Ghibli Nostalgia


Students can catch beloved Studio Ghibli films such as ‘Castle in the Sky’ in cinemas

Meghan Morris / For The Post

If You Go:

What: Castle in the Sky

When: 7 p.m., Aug. 28

Where: Athena Grand

Admission: $12.50

What: Nausicaä of the
Valley of the Wind

When: 7 p.m., Sept. 25

Where: Athena Grand

Admission: $12.50

What: Spirited Away

When: 7 p.m., Oct. 30

Where: Athena Grand

Admission: $12.50

What: Howl's Moving Castle

When: 7 p.m., Nov. 27

Where: Athena Grand

Admission: $12.50

Students can re-experience some of Studio Ghibli’s works on the silver screen at a local theater.


The Athena Grand will show one screening a month until November. My Neighbor Totoro and Kiki’s Delivery Service have already been presented, but there’s still time to catch Castle in the Sky, Nausicaä of the Valley of the Wind, Spirited Away and Howl’s Moving Castle. Those six films were all directed by Hayao Miyazaki, award-winning filmmaker and co-founder of Studio Ghibli.




Rick Frame, owner of the Athena Grand, said the theater pulled in 125 people for the screening of Kiki’s Delivery Service, consisting of mostly 16- to 30-year-olds and a small group of elderly people. He believes the showings will pull an even bigger crowd in the fall.


“We can seat 200, and I imagine they’ll sell out,” he said.


Stephen Archinal, a junior studying integrated media, said he thinks the showings are great because they’ll give Studio Ghibli films more exposure to western audiences.


Frame said he thought his theater should show the movies because they have a cult following. Each screening will be the original Japanese version with English subtitles.


Archinal said he admires different styles of animation. His sister was a big fan of Studio Ghibli and first introduced him to Spirited Away when he was about 8 years old.


Mailé Nguyễn, a senior studying production design and technology and stage management, said their favorite Studio Ghibli film is Howl’s Moving Castle because the female lead was closer to their age at the time and they admire her personality.


“When faced with hardship, Sophie works through her issues with sass and grace,” Nguyễn, who uses they/them pronouns, said in an email. “She would always put others first and never saw herself as beautiful, but at the end of the movie you really see her growth.”
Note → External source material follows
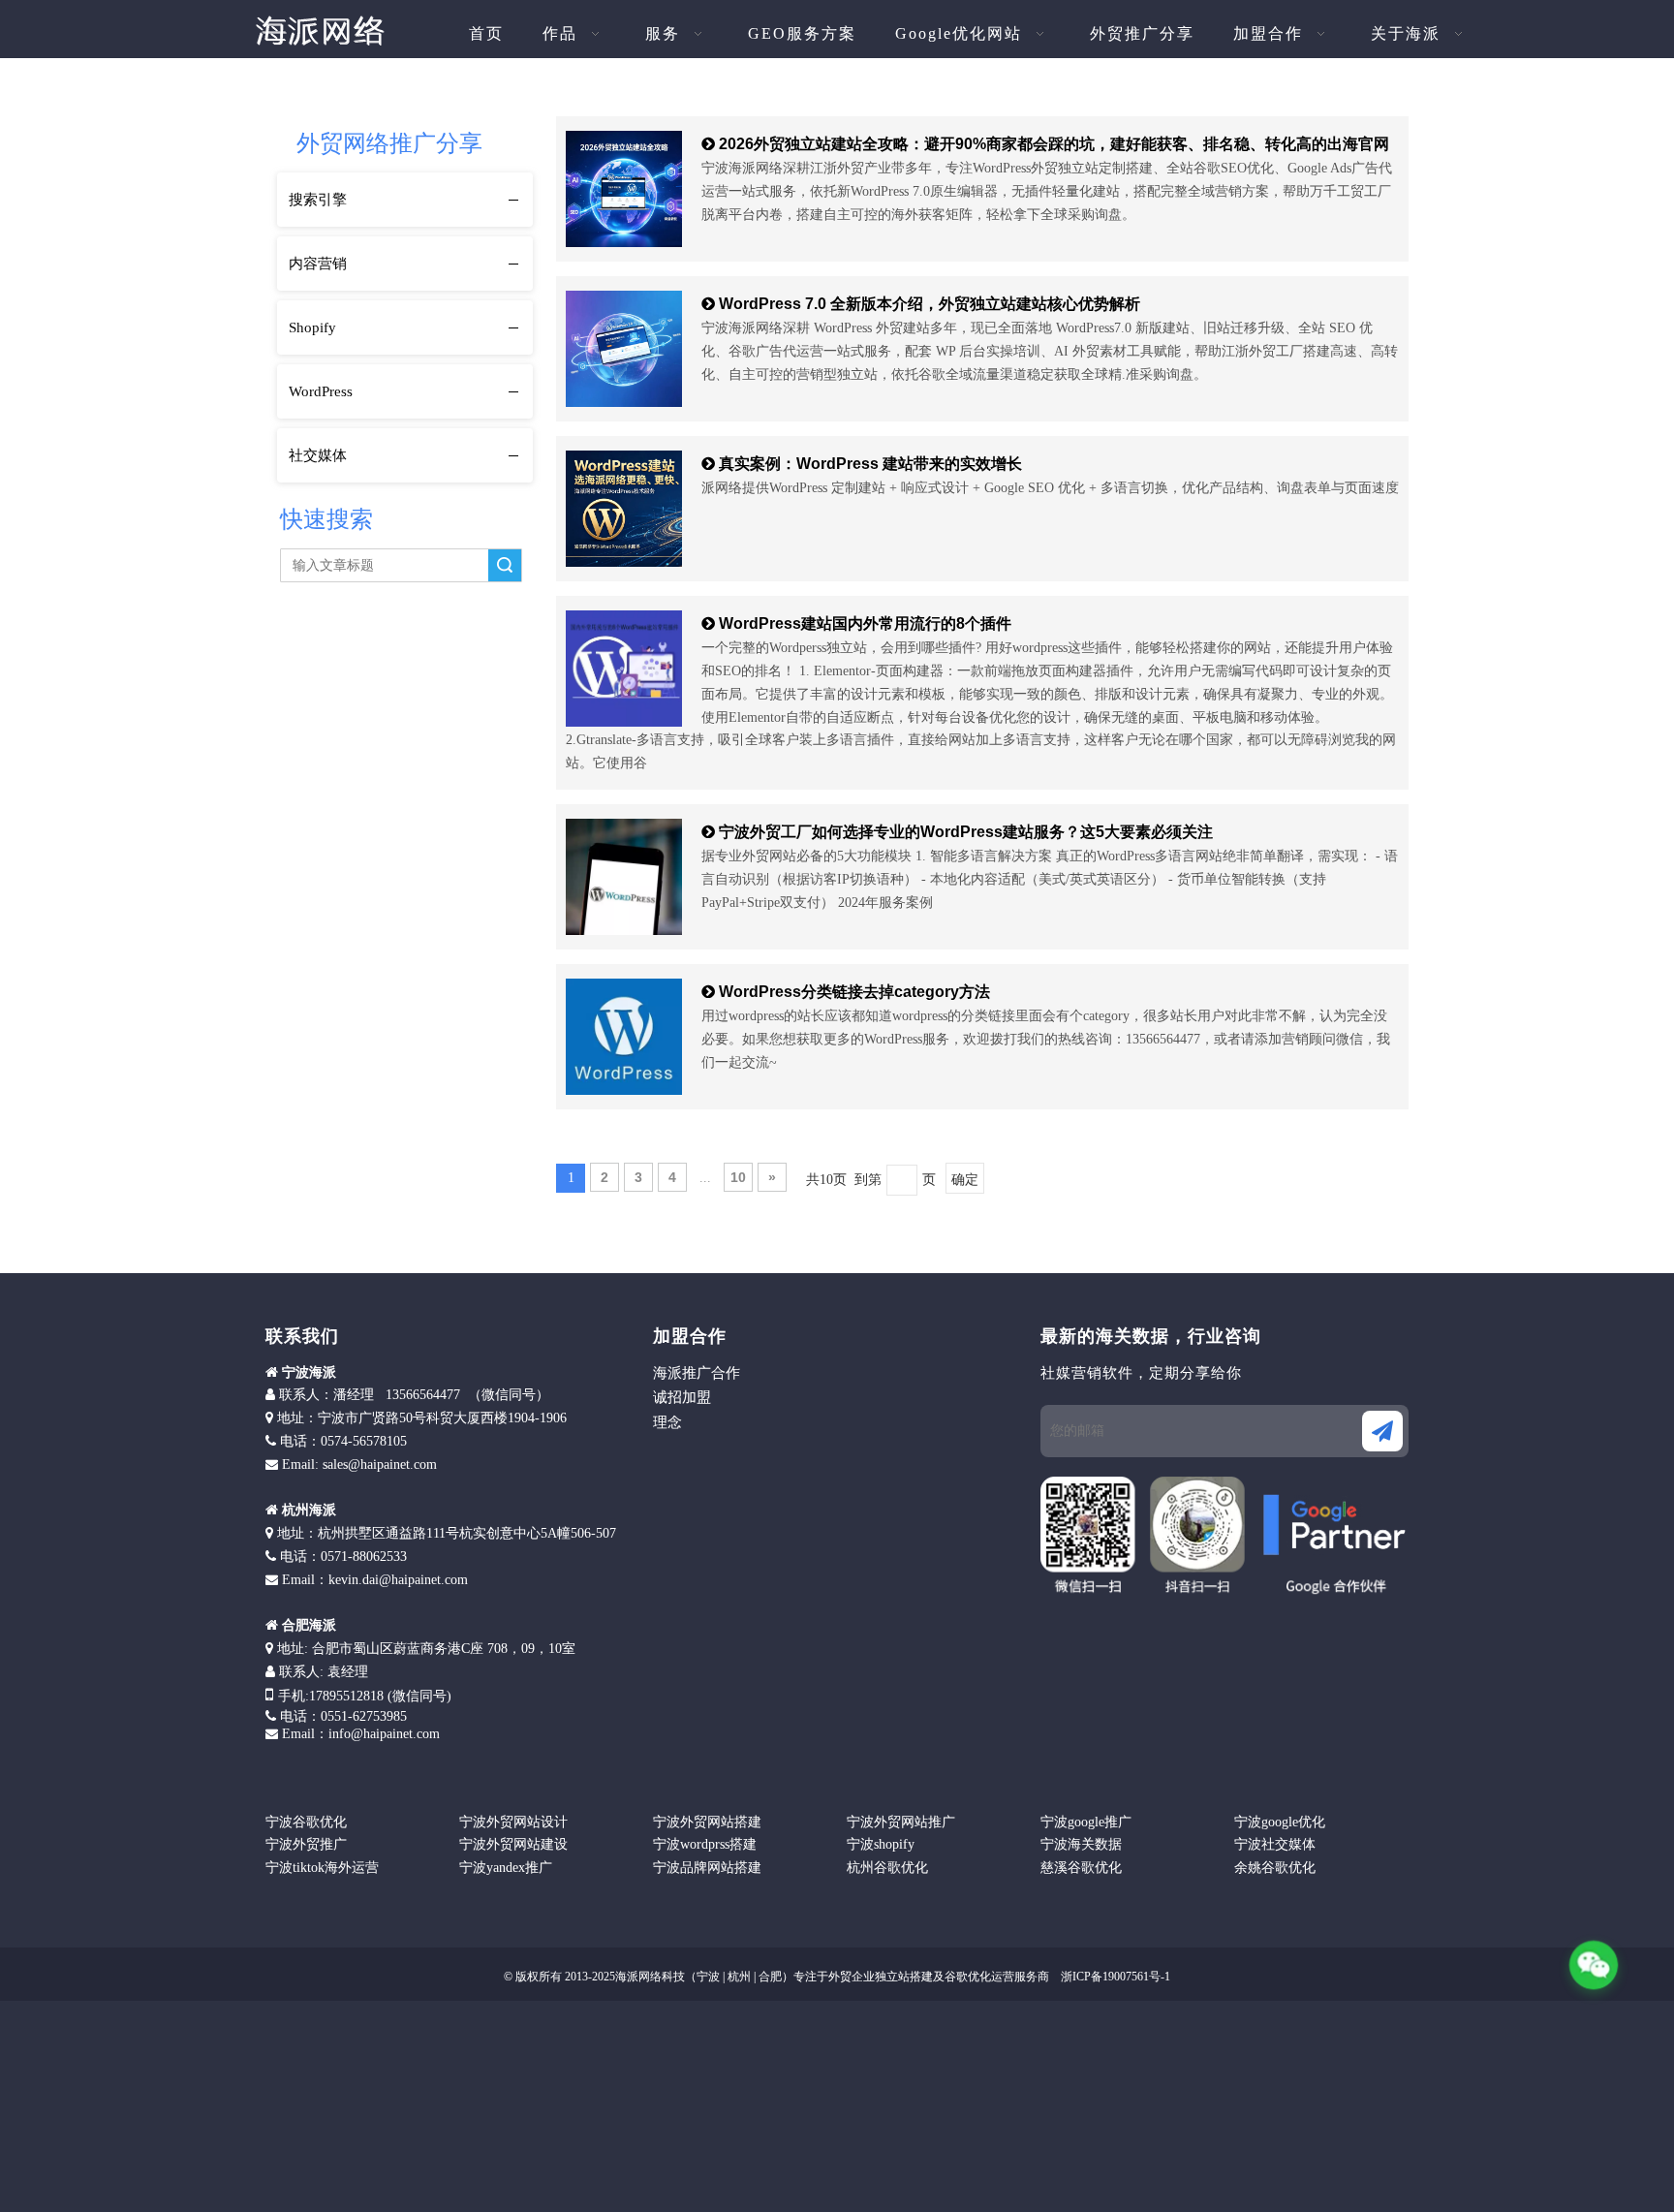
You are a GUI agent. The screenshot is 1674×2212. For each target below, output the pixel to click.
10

Archinal said Miyazaki uses more traditional techniques, and he doesn’t use CG on most of his major films. Most crews use those graphics to save time and money, but he doesn’t like the way it looks.


Miyazaki also chooses to not begin the pre-production process with a script. Instead, he focuses on storyboards.

“They have a certain attention to detail with things and just fluidity of their animation,” Archinal said.


Nguyễn said what makes a Miyazaki film is “a juxtaposition of normal life and magical reality.” They also said the films’ antagonists usually believe they’re bringing justice to the town and can’t be viewed as “completely evil” because of it.


Nguyễn said the underlying pro-environmentalism and anti-war themes are always apparent to them when they watch the films. The latent messages made them enjoy the movies even more.


“In Howl’s Moving Castle, Miyazaki shows the devastation of a pointless war and highlights the fact that innocent people were getting hurt over a governmental dispute,” Nguyễn said in an email.


Miyazaki has kept a pattern of using young females in his works because their first solution isn't to fight your opponents, Nguyễn said.

“(Female protagonists) use their feelings more to analyze a situation, and don’t rely on their words alone to solve problems,” Nguyễn said. “Miyazaki also portrays his young female protagonists as strong, smart, and independent, but also with a deep emotional capacity. And it’s important to give young girls role models, and portray them diversely and realistically.”


Archinal said it was good to see more gender diversity in a time where male protagonists are dominating screens.

He would definitely consider seeing one of the Studio Ghibli films in theaters once school starts.


“It’s a different experience when you watch a movie in a theater with a bunch of other people,” he said.